SUPPLIED ENTRIES:

_ _ _

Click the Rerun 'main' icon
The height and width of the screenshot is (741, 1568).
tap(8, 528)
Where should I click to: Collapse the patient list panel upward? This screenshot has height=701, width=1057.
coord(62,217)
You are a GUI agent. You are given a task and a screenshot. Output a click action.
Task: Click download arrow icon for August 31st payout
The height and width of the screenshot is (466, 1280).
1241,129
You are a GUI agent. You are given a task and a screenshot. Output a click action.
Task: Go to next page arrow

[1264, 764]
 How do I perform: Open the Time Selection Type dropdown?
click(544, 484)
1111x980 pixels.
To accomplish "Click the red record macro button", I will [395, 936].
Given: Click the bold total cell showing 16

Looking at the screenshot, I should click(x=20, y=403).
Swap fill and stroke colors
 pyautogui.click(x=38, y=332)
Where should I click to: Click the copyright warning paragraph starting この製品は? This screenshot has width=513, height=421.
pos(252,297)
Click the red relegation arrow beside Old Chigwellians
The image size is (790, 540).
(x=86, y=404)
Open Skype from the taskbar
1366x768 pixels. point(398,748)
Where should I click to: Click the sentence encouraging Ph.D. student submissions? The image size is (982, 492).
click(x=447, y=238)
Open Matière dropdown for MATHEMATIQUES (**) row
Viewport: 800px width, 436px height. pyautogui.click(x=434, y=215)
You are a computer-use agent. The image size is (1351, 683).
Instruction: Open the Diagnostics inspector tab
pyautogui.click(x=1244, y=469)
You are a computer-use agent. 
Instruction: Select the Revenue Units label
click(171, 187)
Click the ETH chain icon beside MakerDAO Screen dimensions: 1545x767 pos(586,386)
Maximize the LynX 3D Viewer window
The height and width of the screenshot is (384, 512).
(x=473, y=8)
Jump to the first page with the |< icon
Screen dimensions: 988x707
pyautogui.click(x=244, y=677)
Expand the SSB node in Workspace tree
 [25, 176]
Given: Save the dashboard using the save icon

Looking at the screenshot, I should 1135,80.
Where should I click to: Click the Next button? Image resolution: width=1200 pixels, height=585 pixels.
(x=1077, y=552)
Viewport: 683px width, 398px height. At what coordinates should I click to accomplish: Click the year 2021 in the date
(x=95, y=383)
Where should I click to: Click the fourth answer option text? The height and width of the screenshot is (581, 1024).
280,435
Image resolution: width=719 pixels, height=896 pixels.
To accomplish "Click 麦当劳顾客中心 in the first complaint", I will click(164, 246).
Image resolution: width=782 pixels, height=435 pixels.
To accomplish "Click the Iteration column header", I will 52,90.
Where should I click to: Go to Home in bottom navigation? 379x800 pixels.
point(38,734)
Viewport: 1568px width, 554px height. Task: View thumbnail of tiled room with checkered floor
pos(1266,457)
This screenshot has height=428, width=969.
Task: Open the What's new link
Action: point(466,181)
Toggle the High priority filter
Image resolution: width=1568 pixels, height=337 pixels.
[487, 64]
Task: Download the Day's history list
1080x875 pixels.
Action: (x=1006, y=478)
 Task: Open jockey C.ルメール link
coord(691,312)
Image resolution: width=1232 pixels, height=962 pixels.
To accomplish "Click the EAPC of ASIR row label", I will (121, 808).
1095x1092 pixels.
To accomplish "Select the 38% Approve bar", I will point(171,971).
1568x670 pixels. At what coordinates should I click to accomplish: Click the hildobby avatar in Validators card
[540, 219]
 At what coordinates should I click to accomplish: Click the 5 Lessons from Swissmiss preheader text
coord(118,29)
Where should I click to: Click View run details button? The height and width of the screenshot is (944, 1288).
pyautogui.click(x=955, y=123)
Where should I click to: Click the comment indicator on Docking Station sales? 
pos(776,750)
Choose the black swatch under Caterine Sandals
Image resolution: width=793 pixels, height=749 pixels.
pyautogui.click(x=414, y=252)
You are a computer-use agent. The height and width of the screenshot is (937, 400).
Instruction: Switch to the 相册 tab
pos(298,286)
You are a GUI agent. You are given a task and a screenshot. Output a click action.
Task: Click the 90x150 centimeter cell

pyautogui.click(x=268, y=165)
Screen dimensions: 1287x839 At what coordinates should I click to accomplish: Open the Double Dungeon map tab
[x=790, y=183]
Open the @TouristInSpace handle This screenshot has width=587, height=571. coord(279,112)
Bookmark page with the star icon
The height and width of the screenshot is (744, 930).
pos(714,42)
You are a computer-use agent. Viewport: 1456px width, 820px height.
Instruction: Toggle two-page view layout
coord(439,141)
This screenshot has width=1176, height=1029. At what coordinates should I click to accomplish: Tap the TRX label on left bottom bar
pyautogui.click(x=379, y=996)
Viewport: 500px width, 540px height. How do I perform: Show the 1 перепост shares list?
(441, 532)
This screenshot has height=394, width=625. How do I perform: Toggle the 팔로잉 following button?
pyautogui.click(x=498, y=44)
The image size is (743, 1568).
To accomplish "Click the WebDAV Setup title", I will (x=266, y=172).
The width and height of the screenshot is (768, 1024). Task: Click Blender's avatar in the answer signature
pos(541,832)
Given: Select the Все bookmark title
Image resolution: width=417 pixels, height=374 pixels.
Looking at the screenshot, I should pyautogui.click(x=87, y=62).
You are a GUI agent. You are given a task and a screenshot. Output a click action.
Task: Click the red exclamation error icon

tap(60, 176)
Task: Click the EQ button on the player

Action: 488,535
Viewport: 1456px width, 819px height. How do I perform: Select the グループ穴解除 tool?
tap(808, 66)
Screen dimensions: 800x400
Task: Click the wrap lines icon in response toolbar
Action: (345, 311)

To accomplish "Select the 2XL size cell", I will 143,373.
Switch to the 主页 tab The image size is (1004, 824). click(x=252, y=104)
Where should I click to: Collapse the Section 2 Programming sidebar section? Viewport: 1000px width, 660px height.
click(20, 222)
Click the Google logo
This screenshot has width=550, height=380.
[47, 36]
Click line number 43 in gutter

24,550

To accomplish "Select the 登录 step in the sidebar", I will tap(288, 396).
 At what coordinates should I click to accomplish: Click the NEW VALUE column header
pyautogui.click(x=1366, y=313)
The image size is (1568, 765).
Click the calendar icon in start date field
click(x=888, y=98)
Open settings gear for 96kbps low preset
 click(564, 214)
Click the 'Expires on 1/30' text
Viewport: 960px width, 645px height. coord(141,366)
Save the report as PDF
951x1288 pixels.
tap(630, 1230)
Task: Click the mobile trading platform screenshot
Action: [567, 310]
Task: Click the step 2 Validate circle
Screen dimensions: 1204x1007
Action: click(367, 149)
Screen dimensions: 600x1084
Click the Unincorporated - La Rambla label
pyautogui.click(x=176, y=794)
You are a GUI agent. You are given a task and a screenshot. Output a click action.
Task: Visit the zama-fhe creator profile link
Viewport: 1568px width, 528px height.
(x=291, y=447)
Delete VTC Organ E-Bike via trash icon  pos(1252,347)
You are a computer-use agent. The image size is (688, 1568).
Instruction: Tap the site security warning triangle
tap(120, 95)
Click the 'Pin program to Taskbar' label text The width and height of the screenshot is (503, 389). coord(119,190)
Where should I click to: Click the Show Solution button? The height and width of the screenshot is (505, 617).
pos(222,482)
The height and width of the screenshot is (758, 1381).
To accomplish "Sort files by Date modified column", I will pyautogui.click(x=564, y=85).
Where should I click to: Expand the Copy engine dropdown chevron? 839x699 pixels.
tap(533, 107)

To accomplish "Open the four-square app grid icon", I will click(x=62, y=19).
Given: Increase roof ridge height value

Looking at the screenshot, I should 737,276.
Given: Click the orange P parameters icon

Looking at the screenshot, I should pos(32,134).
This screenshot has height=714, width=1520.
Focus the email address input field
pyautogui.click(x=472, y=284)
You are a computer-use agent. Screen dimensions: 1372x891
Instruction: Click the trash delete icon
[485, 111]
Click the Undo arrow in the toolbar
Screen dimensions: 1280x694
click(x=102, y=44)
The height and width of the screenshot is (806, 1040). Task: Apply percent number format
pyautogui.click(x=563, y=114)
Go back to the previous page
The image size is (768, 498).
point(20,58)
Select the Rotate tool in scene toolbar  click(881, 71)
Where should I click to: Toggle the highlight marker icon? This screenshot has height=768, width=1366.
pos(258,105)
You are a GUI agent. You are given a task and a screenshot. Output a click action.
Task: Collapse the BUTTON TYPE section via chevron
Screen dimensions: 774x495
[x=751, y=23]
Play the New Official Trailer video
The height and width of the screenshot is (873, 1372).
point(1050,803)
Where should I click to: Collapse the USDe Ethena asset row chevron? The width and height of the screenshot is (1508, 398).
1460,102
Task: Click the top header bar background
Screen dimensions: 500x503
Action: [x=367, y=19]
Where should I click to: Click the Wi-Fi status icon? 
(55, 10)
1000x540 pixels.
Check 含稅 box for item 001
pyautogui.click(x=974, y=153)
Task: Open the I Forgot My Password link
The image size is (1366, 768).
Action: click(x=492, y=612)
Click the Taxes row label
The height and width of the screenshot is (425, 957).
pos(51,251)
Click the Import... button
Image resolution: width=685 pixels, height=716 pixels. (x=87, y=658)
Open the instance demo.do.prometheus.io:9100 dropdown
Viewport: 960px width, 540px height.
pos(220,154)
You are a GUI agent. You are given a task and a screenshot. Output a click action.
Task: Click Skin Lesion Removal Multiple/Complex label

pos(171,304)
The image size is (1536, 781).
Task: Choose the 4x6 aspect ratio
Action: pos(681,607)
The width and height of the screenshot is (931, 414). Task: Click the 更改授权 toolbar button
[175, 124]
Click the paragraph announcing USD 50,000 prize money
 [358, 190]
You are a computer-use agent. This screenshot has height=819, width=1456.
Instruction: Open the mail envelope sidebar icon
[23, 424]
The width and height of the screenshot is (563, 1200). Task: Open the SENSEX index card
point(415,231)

_ _ _

DIRECTIONS FOR THIS TASK: Write out word for word every line from the one containing "Where should I click to: Click the Wi-Fi" through the last line of the data, and no other line.

COMPLETED EXERCISE:
Where should I click to: Click the Wi-Fi status icon? 
(55, 10)
1000x540 pixels.
Check 含稅 box for item 001
pyautogui.click(x=974, y=153)
Task: Open the I Forgot My Password link
The image size is (1366, 768).
Action: click(x=492, y=612)
Click the Taxes row label
The height and width of the screenshot is (425, 957).
pos(51,251)
Click the Import... button
Image resolution: width=685 pixels, height=716 pixels. (x=87, y=658)
Open the instance demo.do.prometheus.io:9100 dropdown
Viewport: 960px width, 540px height.
pos(220,154)
You are a GUI agent. You are given a task and a screenshot. Output a click action.
Task: Click Skin Lesion Removal Multiple/Complex label

pos(171,304)
The image size is (1536, 781).
Task: Choose the 4x6 aspect ratio
Action: pos(681,607)
The width and height of the screenshot is (931, 414). Task: Click the 更改授权 toolbar button
[175, 124]
Click the paragraph announcing USD 50,000 prize money
 [358, 190]
You are a computer-use agent. This screenshot has height=819, width=1456.
Instruction: Open the mail envelope sidebar icon
[23, 424]
The width and height of the screenshot is (563, 1200). Task: Open the SENSEX index card
point(415,231)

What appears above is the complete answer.